In 2015, hieroglyphic scholar Mark Weeden joined two hieroglyphic fragments which clarified the spelling:

"Together they spell the ethnic adjective of a place-name Walastin: [w]a/i-la-s[à]-ti-ni-za-(REGIO) 'the Walastinean (person/king?)'.... The spelling with the regular sign la confirms the re-reading of the controversial hieroglyphic signs TA_{4} and TA_{5}, with which this place-name is usually spelled, as la/i and lá/í respectively, and further helps to identify the vowel after the /l/ as an /a/, due to the fact that the sign la does not show vowel alternation: Walastin."

Belkıs Dinçol has proposed that the alternation between a character signifying Wa- and one signifying Pa- may be explained by "new
dating criteria [which] suggest that the Taita of the Aleppo Temple inscriptions is substantially earlier than the Taita of MEHARDE-SHEIZAR, perhaps his grandfather."

The similarity between Palistin and names for the Philistines, such as the Ancient Egyptian Peleset and the Hebrew פְּלִשְׁתִּים Plištim, have led archaeologists Benjamin Sass and Kay Kohlmeyer to hypothesize a connection.
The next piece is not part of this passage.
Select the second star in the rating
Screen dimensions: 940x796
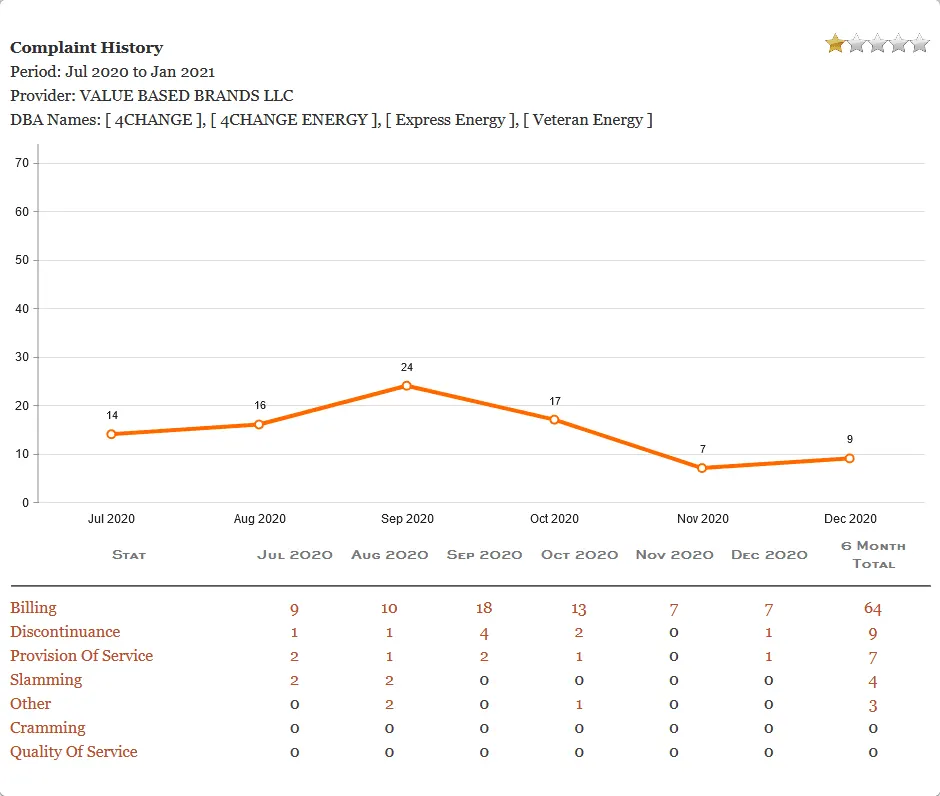point(856,43)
It has even been suggested, for instance, that the area around Kunulua (Calno; Tell Tayinat) may even have been part of a Philistine urheimat.

Gershon Galil suggests that King David halted the Arameans’ expansion into the Land of Israel on account of his alliance with the southern Philistine kings, as well as with Toi, king of Ḥamath (mentioned in the Bible), who is identified with Taita II, king of Palistin (the northern Sea Peoples).
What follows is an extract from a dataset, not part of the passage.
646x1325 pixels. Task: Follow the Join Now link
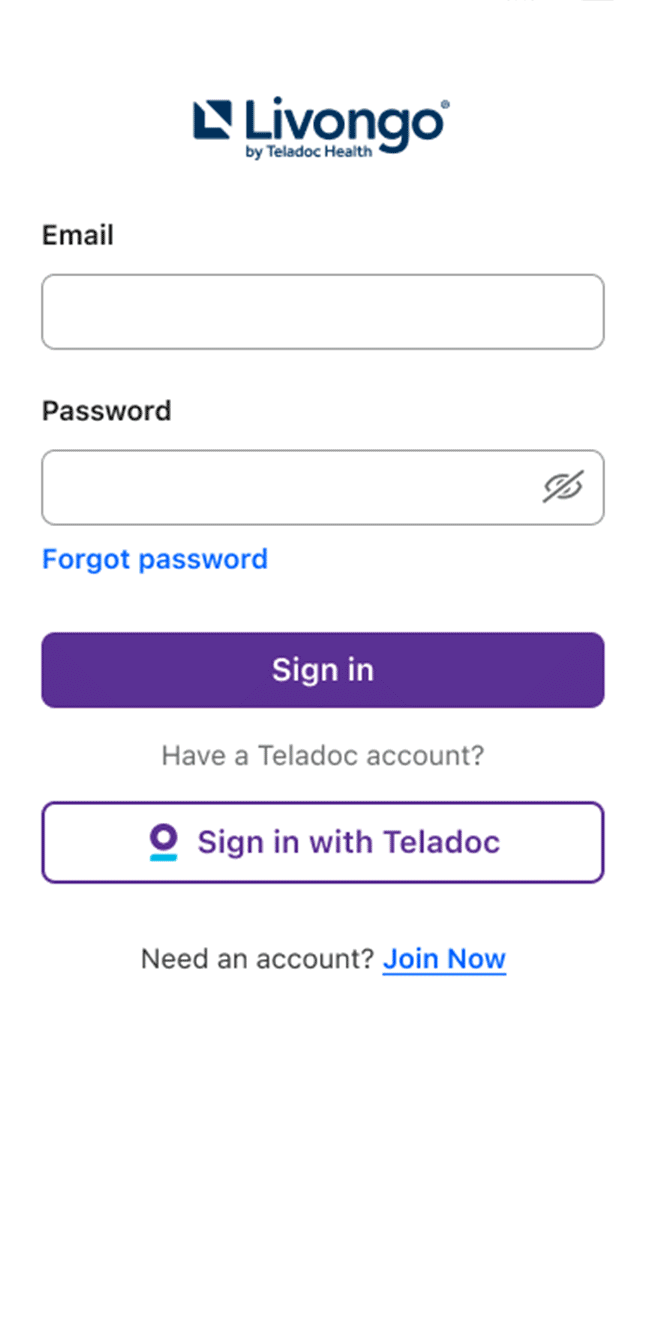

According to Galil, there are now eight inscriptions recently discovered at different sites indicating that a large kingdom named Palistin existed in this area, which included the cities of Hamath, Aleppo and Carchemish. This is in addition to the two later inscriptions which refer to the kingdom as Walastin.
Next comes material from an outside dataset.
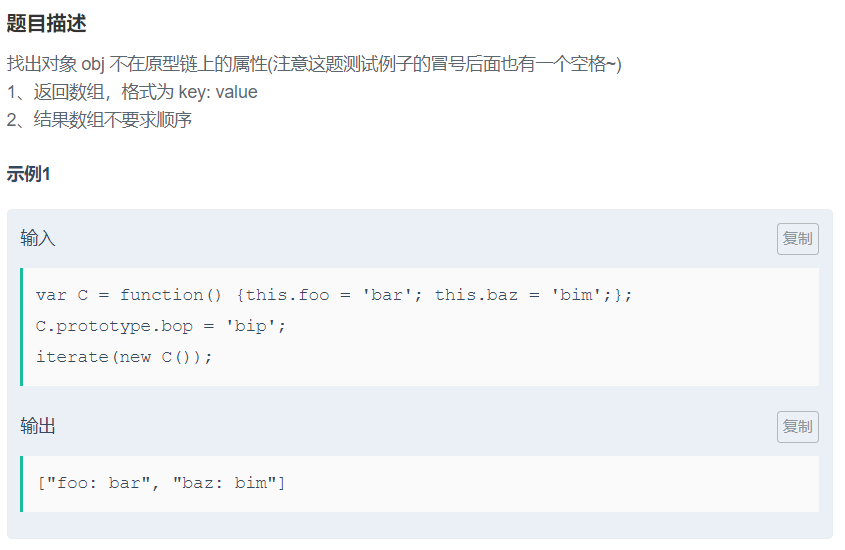Screen dimensions: 845x550
Task: Click the line '结果数组不要求顺序'
Action: point(99,120)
The proposed Palistin-Philistines link remains controversial. According to Hittitologist Trevor Bryce, the connection between the biblical Philistines and the kingdom of Palistin remains a hypothesis and further excavations are needed to establish such a connection.

If it was the case – as has been proposed by some theories concerning the Sea Peoples – that they originated in the Aegean area, there is no evidence from the Neo-Hittite artefacts at Tell Tayinat, either pictorial nor philological, to indicate a link to known Aegean civilizations. On the contrary, most of the discoveries at Tell Tayinat indicate a typical Luwian state. To cite two examples: firstly, the Neo-Hittite inhabitants used predominantly red slipped burnished ware, which is totally different from the Aegean-type pottery used by the early farming inhabitants. And secondly, the names of the kings of Palistin and the kings of the successor state of Pattin are also Hittite, even though there is no evidence of a direct link between Taita and the old Hittite royal house. It has since been proposed, based on material evidence and epigraphical parallels, that some Philistines did in fact settle in Kinalua, living alongside the indigenous inhabitants before assimilating into the Luwian population of what became a typical Neo-Hittite state in all but its name, which was all that remained of the Early Iron Age Sea Peoples settlers.